Question

Consider the following three statements for the function $f : (0,\infty) \rightarrow \mathbb{R}$ defined by
\[ f(x) = \left| \log_e x \right| - |x - 1| : \]
(I) $f$ is differentiable at all $x>0$.
(II) $f$ is increasing in $(0,1)$.
(III) $f$ is decreasing in $(1,\infty)$.
Then,

• A. All (I), (II) and (III) are TRUE.
• B. Only (II) and (III) are TRUE.
• C. Only (I) and (III) are TRUE.
• D. Only (I) is TRUE.

Hint:

When absolute values are involved, always split the domain and analyze each interval separately.

Answer 1

The Correct Option is C

To determine which of the statements (I), (II), and (III) are true for the function \( f(x) = |\log_e x| - |x - 1| \), we will analyze the function step by step:

Step 1: Differentiability of the function \( f(x) \)

The function \( f(x) = |\log_e x| - |x - 1| \) is composed of the absolute value functions. The differentiability of such a function can be analyzed by considering the points where the absolute value functions change their behavior.

For the function \( |\log_e x| \), it changes at \( x = 1 \) since \( \log_e(x) \) is zero at this point. Similarly, \( |x - 1| \) changes at \( x = 1 \).

Examining both components:

- For \( x > 1 \), \( |\log_e x| = \log_e x \) and \( |x - 1| = x - 1 \)
- For \( x < 1 \), \( |\log_e x| = -\log_e x \) and \( |x - 1| = 1 - x \)
 

The critical point to check is \( x = 1 \).

• For \( x > 1 \), \(\frac{d}{dx}[\log_e x - (x - 1)] = \frac{1}{x} - 1\)
• For \( x < 1 \), \(\frac{d}{dx}[-\log_e x - (1 - x)] = -\frac{1}{x} + 1\)

At \( x = 1 \), both derivatives approach \( 0 \). Therefore, \( f \) is differentiable for all \( x > 0 \), confirming Statement (I) is true.

Step 2: Behavior of \( f(x) \) over intervals

Statement (II): f is increasing in (0, 1)
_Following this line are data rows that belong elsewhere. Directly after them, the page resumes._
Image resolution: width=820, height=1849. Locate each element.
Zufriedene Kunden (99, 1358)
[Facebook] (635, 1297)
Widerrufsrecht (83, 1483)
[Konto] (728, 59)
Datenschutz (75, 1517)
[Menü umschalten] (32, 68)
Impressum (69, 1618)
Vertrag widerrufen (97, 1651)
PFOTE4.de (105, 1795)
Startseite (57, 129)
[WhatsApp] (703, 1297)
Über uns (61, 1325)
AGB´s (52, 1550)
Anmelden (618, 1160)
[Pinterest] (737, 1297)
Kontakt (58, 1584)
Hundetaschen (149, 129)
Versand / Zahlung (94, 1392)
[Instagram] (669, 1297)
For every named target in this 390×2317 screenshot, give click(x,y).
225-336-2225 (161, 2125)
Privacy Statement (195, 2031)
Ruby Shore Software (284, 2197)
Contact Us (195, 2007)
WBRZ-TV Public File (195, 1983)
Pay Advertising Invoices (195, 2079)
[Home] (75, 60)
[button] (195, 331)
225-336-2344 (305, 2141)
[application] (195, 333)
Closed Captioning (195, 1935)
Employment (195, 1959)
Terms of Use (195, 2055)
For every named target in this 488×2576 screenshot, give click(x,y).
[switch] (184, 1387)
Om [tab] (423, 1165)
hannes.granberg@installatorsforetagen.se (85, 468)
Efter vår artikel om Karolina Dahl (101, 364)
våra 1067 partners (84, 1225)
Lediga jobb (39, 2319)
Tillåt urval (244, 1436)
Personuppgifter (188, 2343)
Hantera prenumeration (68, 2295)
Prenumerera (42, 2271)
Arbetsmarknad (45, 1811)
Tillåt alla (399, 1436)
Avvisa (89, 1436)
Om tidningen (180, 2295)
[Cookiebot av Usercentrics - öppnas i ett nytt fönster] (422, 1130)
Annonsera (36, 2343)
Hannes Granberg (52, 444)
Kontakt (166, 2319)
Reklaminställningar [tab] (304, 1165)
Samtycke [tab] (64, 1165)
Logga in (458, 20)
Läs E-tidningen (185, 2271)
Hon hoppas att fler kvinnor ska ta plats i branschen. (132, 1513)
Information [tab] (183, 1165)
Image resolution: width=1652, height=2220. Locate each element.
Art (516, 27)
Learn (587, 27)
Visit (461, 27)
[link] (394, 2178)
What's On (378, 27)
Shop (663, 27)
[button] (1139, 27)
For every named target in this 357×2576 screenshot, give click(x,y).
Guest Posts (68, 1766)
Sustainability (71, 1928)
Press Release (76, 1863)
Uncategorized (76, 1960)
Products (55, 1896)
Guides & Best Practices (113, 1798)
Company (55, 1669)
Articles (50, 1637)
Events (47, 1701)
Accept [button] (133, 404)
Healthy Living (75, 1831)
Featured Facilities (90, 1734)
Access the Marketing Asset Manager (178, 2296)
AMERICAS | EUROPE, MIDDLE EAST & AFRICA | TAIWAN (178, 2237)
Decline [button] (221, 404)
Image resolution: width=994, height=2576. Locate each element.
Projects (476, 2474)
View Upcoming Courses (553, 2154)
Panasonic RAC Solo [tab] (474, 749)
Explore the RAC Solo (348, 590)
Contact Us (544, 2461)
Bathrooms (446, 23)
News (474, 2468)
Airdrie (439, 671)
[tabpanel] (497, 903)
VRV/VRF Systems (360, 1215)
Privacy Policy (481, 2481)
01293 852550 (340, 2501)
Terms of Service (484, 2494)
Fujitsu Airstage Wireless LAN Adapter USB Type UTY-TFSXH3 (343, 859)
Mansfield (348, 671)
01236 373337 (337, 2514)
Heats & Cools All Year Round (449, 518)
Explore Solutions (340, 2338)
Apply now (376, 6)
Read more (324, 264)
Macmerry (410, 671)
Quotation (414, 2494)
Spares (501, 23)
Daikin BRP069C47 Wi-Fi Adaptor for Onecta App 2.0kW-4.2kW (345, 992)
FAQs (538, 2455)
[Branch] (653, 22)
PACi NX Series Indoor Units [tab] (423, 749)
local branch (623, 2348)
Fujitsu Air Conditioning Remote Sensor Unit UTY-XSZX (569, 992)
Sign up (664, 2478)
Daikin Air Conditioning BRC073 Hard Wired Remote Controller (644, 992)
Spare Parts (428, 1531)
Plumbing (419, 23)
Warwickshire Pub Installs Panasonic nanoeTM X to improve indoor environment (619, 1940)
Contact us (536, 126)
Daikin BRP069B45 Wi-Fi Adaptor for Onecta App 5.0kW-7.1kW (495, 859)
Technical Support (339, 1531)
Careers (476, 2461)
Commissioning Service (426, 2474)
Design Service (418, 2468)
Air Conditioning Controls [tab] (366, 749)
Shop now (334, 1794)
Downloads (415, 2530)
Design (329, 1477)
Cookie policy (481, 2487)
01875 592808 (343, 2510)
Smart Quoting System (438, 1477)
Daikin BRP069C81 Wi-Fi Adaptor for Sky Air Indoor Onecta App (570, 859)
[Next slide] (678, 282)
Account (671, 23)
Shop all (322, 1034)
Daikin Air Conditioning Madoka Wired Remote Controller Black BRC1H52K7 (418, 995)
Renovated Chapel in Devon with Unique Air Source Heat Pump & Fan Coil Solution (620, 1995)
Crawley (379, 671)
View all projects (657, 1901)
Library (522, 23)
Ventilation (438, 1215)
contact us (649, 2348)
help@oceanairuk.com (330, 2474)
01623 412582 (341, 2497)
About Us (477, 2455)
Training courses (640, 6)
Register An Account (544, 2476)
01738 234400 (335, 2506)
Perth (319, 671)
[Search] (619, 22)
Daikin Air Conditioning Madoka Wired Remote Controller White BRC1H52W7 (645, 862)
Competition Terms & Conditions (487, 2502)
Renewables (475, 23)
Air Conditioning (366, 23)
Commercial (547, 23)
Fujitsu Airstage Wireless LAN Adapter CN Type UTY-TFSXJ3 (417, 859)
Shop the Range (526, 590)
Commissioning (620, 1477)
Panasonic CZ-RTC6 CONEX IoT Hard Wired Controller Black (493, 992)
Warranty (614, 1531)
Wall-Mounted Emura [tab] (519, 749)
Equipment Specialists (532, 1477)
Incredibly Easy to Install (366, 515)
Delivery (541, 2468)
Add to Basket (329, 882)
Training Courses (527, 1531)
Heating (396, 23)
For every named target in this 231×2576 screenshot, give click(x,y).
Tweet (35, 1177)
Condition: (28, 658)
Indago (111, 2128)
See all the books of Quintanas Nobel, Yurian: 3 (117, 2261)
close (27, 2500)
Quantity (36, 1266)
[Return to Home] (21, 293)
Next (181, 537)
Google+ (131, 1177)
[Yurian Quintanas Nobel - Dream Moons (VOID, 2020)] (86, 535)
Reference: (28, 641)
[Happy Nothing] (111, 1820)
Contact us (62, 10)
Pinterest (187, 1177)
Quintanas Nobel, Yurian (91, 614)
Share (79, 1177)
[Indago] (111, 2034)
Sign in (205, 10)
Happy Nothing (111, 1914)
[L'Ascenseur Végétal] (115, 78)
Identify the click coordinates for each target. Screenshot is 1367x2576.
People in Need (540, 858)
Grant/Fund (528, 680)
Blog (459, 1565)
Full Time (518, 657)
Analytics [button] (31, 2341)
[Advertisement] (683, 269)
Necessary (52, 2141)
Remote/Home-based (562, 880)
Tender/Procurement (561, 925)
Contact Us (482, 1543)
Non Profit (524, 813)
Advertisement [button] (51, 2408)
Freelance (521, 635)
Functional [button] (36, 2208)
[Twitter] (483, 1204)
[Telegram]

• For \( x \in (0, 1) \), the derivative is \(-\frac{1}{x} + 1\). This is positive only if \( x < 1 \), but generally becomes negative as \( x \to 0 \).

Thus, Statement (II) is false.

Statement (III): f is decreasing in (1, ∞)

• For \( x \in (1, \infty) \), the derivative is \(\frac{1}{x} - 1\), which is negative for all \( x > 1 \).

Thus, \( f \) is indeed decreasing for \( x > 1 \), confirming Statement (III) is true.

Therefore, the correct answer is:

Only (I) and (III) are TRUE.